「秀山祭九月大歌舞伎」吉右衛門が一周忌追善興行で知らしめる唯一無二の芸
第三部は『仮名手本忠臣蔵』の七段目「祇園一力茶屋の場」で、大星由良之助に仁左衛門、寺岡平右衛門に海老蔵、おかるに雀右衛門。全体にスリムで、テンポよく、進んでいく。
■海老蔵“最後の歌舞伎座”客入りよし
11月に團十郎を襲名する海老蔵にとって、「海老蔵としての最後の歌舞伎座」である。次に歌舞伎座でこの芝居に出るときは大星由良之助かもしれない。

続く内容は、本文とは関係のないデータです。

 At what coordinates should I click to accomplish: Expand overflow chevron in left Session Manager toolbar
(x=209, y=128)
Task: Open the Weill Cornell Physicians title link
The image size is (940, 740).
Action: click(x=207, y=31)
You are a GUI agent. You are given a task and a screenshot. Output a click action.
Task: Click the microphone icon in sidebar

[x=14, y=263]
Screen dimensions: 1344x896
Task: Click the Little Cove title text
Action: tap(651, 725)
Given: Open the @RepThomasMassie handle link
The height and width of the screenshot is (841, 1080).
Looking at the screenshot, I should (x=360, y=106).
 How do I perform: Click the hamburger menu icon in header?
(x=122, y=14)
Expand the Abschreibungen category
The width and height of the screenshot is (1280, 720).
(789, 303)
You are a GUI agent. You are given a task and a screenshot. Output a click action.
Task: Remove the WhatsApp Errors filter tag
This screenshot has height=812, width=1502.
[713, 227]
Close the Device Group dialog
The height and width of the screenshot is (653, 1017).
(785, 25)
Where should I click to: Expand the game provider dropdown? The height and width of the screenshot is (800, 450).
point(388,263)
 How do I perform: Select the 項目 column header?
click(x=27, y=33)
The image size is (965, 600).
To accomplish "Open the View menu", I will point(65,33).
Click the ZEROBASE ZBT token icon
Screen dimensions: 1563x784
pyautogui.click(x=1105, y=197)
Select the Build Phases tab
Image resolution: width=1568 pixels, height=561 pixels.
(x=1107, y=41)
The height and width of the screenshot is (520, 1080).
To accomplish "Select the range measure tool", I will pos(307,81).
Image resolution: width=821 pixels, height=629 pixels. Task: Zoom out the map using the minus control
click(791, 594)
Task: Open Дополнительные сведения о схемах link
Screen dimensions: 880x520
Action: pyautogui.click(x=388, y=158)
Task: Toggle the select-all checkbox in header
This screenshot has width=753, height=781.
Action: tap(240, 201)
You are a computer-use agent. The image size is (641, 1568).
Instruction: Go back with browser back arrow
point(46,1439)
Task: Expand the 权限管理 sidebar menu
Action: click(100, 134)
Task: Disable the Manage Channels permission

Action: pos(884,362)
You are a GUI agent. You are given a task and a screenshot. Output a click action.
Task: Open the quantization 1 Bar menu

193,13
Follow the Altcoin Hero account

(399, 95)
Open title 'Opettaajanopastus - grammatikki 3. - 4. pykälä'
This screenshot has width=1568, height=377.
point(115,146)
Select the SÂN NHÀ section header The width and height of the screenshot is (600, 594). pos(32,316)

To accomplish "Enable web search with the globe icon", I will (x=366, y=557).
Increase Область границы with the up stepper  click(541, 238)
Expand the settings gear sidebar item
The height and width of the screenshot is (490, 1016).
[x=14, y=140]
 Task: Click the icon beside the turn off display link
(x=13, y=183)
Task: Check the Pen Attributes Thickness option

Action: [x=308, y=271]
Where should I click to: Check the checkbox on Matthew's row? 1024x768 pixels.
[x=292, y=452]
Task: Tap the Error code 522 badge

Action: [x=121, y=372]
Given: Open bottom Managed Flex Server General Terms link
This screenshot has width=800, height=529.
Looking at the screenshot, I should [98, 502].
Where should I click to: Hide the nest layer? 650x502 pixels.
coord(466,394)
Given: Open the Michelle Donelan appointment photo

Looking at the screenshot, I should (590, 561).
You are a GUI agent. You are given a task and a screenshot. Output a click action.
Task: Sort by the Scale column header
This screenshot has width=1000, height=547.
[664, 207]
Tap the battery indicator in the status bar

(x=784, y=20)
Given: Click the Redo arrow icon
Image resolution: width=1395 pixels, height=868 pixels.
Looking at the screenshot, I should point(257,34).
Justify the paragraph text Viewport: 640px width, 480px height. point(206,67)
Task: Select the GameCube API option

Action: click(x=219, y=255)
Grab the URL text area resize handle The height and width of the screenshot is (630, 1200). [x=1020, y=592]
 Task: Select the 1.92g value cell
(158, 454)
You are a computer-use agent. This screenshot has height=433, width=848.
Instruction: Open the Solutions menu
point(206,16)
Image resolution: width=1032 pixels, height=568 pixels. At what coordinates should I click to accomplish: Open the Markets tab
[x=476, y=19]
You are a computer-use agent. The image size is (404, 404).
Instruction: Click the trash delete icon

『藤戸』も松貫四構成の舞踊劇で、吉右衛門の女婿の尾上菊之助が継いだ。菊之助は吉右衛門に容姿は似ていないが、後半、悪龍に化すと、まるで吉右衛門が乗り移っているかのようになる。
客の入りは、第三部がいちばんいい。客は正直である。
三部を通して見ると、親族・親戚であっても、誰ひとり吉右衛門に似ていない。みな芸風が異なる。逆説的に、吉右衛門の芸が唯一無二のものだったと分かる。そのなかで、吉右衛門のイメージを再現しているのが、血のつながりのない菊之助なのは、芸の継承の不思議さだ。